The Lovers: Israel, 24 and Damon, 31, in Denver, Colorado
Damon: Two years ago, I moved back to Denver. There’s a bike, punk, queer community here that my brother and best friends are a part of, and Israel’s part of that, too. One of the first things we connected on was sex work. I mostly do erotic massage and some escort work.
Israel: I was working in a house of domination before I met Damon. Now I’m mostly an escort. I do a little bit of video work on the side.
Damon: We’d give each other advice and vent, but it wasn’t that one of us mentored the other.
Israel: We started hanging out a lot. Being cute and flirting. I knew I had strong feelings for him and really liked him, but I just allowed him to feel that out for himself because I didn’t really know where he wanted us to be. It’s been a long, slow romance. I was in a relationship with another person at that time, a couple of other people, actually.

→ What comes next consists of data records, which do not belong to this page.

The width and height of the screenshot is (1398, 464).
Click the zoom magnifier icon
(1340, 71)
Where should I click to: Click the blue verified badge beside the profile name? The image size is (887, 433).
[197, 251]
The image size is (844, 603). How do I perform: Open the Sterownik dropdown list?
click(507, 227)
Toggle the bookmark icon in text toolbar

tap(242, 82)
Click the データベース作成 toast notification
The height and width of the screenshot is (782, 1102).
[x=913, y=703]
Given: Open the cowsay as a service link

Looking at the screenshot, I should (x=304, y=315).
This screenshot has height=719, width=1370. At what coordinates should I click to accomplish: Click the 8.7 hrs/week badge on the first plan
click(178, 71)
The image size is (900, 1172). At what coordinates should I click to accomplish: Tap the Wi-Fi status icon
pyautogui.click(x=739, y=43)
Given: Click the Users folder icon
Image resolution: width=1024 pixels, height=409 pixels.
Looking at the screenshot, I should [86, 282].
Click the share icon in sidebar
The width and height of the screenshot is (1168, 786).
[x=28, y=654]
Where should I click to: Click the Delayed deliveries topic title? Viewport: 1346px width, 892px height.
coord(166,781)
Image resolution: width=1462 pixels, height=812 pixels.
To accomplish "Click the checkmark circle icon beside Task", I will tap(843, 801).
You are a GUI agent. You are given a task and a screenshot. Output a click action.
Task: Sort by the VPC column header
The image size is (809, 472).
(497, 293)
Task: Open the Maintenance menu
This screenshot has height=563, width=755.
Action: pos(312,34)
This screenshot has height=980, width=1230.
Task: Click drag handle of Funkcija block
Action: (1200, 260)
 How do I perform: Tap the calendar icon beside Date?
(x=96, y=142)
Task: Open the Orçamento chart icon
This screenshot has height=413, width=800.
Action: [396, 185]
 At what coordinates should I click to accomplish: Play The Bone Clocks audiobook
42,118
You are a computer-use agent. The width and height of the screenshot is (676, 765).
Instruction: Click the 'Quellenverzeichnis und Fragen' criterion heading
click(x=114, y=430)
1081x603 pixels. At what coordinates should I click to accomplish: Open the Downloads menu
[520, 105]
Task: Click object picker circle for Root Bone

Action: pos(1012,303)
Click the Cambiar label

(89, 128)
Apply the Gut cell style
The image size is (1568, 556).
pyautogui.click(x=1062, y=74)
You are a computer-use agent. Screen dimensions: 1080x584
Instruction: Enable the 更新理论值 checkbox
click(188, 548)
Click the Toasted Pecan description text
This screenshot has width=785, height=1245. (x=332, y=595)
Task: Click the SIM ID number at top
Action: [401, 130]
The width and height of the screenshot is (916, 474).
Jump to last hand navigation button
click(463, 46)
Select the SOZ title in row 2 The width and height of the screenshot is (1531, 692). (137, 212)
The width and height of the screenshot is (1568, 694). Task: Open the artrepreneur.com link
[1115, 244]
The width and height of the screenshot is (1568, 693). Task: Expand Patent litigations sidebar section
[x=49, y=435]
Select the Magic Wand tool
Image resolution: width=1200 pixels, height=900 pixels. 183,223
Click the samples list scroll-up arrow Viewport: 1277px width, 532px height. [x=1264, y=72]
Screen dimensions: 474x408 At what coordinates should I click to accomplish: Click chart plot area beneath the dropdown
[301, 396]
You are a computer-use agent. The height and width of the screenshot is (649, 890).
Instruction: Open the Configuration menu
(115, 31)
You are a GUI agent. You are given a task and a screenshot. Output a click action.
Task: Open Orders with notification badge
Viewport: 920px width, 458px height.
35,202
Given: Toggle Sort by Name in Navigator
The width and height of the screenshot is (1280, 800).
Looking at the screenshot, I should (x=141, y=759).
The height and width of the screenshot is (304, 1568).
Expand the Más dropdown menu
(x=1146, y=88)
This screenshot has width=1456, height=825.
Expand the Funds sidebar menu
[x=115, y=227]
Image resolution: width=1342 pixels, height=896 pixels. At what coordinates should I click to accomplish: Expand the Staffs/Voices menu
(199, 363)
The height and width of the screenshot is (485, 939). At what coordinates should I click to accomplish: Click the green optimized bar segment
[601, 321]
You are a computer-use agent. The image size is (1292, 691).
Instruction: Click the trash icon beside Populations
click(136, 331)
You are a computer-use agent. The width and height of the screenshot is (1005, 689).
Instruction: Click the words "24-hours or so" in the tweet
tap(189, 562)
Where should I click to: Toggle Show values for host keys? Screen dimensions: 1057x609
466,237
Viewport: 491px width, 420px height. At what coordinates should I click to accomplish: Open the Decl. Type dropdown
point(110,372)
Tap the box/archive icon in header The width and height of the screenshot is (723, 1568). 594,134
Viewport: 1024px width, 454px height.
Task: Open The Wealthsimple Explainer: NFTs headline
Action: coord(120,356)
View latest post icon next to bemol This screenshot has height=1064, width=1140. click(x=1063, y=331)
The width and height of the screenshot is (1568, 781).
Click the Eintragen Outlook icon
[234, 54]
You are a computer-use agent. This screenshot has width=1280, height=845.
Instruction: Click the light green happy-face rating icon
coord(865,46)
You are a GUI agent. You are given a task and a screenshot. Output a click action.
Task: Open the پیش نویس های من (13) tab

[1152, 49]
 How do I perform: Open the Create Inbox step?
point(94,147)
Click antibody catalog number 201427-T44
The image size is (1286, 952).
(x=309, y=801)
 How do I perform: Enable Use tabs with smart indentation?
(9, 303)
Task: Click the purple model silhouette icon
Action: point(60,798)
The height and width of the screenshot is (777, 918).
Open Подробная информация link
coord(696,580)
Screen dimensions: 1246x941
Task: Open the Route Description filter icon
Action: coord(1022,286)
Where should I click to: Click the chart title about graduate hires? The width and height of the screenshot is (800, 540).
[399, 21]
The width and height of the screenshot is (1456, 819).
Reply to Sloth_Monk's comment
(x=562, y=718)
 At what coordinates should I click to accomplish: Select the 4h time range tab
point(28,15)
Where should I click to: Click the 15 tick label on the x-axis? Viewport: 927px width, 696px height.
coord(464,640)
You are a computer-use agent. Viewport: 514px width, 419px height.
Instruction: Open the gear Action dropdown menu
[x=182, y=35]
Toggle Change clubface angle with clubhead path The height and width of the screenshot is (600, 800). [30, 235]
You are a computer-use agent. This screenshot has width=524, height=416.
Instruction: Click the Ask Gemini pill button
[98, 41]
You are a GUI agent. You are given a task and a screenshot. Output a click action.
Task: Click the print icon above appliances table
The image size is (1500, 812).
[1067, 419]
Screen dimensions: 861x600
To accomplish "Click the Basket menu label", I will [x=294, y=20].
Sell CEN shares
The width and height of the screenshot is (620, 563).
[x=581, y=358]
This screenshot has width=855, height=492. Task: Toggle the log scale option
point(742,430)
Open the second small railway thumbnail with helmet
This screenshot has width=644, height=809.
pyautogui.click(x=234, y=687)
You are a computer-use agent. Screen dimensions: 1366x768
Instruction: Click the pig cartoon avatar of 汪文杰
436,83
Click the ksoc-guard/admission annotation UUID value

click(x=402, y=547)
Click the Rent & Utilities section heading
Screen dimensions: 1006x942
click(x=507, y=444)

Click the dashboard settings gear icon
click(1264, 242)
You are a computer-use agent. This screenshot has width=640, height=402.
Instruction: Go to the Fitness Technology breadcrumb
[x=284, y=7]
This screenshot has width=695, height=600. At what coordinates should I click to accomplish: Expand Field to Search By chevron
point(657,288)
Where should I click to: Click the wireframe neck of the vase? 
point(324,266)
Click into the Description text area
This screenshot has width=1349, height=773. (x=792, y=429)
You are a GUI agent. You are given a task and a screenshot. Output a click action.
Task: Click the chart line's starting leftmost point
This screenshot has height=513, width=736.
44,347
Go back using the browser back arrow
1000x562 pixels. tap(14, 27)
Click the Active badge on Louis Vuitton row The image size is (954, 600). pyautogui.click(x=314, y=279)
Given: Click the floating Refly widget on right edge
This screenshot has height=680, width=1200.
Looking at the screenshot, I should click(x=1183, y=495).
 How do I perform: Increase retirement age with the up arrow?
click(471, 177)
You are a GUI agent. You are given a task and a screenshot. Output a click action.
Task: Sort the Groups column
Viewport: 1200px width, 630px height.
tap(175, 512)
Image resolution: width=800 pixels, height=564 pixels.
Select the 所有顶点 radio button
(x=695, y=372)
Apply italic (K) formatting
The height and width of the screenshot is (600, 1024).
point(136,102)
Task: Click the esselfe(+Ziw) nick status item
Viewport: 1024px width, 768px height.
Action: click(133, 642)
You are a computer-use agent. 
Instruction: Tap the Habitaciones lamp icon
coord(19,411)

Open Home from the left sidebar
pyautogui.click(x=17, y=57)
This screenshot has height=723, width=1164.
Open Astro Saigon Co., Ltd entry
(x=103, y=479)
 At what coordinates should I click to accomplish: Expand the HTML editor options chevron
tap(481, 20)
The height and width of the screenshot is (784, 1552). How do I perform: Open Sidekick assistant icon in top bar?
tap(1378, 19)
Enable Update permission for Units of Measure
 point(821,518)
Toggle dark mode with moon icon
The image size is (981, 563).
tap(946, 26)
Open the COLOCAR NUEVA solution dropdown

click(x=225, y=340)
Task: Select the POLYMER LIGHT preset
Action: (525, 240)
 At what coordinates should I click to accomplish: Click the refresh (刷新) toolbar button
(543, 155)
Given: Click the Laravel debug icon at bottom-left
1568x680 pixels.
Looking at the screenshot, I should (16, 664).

Damon: I was in and still am in other long-term, committed relationships. The other two people I’m in relationships with are women. I have a long-term partner that I live with here in Denver. Israel and I don’t live together but we live close. I have another partner in Tucson. I learned sex work from her.
Israel: I have quite a few consistent sexual partners. In my circle of friends, we all romance each other, and sleep with each other. Some of us form stronger romantic attachments than with others.
Damon and I have never defined out relationship in specific terms. But I witness it by our actions towards each other. We try to spend a lot of time together. We make dates and we text and we talk, which I do with other partners too: keep in fairly constant contact and reach out to them more consistently than I do with my friends. I don’t use the “primary” or “secondary” to refer to my relationships.
Damon: I don’t either; they’re shifting. Even the word “partner” is fluid for me. Sometimes I use it for my best friend who I’m helping raise a kid with, but he and I have never been lovers. In my relationship with Israel and most of my relationships right now, I’m trying to frame it around desire because sometimes long-term relationships are framed around commitment and obligation instead. I don’t feel jealous. Through processing and talking and emotional work, I’ve sort-of let go of that.
Israel: I have felt jealous in the past but it’s mostly been when I’ve been in monogamous relationships, which all of them were with women. For the past year, I’ve had pretty open feelings and the fluidity of all of our relationships make it easy to not be jealous.
Damon sometimes goes to Tucson and I feel fine about that. I feel fine about having space from him for long periods of time, and it doesn’t concern me. I know that he’s going to be in my life. If he needs to go to Tucson or anywhere else, I want him to do that.
Damon: I think our relationship was formed knowing there would sometimes be big geographical and temporal spaces. But the consensus is that we’re going to be a part of each other’s lives. It’s a part of the way we’re building the future.
Israel: I’ve met both of Damon’s partners and I like both of them a lot and we get along pretty well. But I don’t think we’ve ever had sex with each other’s partners.
Damon: It could definitely happen, I imagine. [laughter]
Israel: We’ll probably all end up sleeping together.
Damon: My partner in Tucson sleeps with a lot of people. That’s sort-of her getting-to-know-you process. And I think sex for her—she’s a sex worker, too—is not romantic in the way it’s framed in traditional representations of sex. She basically likes to give her friends orgasms. And in some ways, that’s the context of most of our relationships. We’ll fuck most of our friends.
Israel: We’ve never explicitly set up any boundaries about that, I think because of how our community works. We all sleep together sometimes. For the most part, everyone handles it maturely. I’ve never had issues arise within my relationships because of sexual exploits with my friends.
Damon: The only thing that comes to mind as a transgression would be issues around sexual health and safety. It’s a rule for me that you communicate if you’ve been exposed to something or if you’ve had sex that wasn’t latex-barriered in every way. Then we could evaluate our level of risk together. So if someone weren’t communicating in that way, that would be a transgression.
Israel: It comes down to complete honesty, which sounds easy in theory, but I’ve met a lot of people who promise that and couldn’t follow through.
Damon: I think everyone should break up. I’m really into that right now. I just told my parents they should break up because they’re going through a hard time. I’m surrounded by people in relationships who are totally limited by them. When I say, “break up,” I mean consider the possibility that your commitment doesn’t contain you and you can do something else with your life.
Israel: I don’t have anything more to add. That sounds great.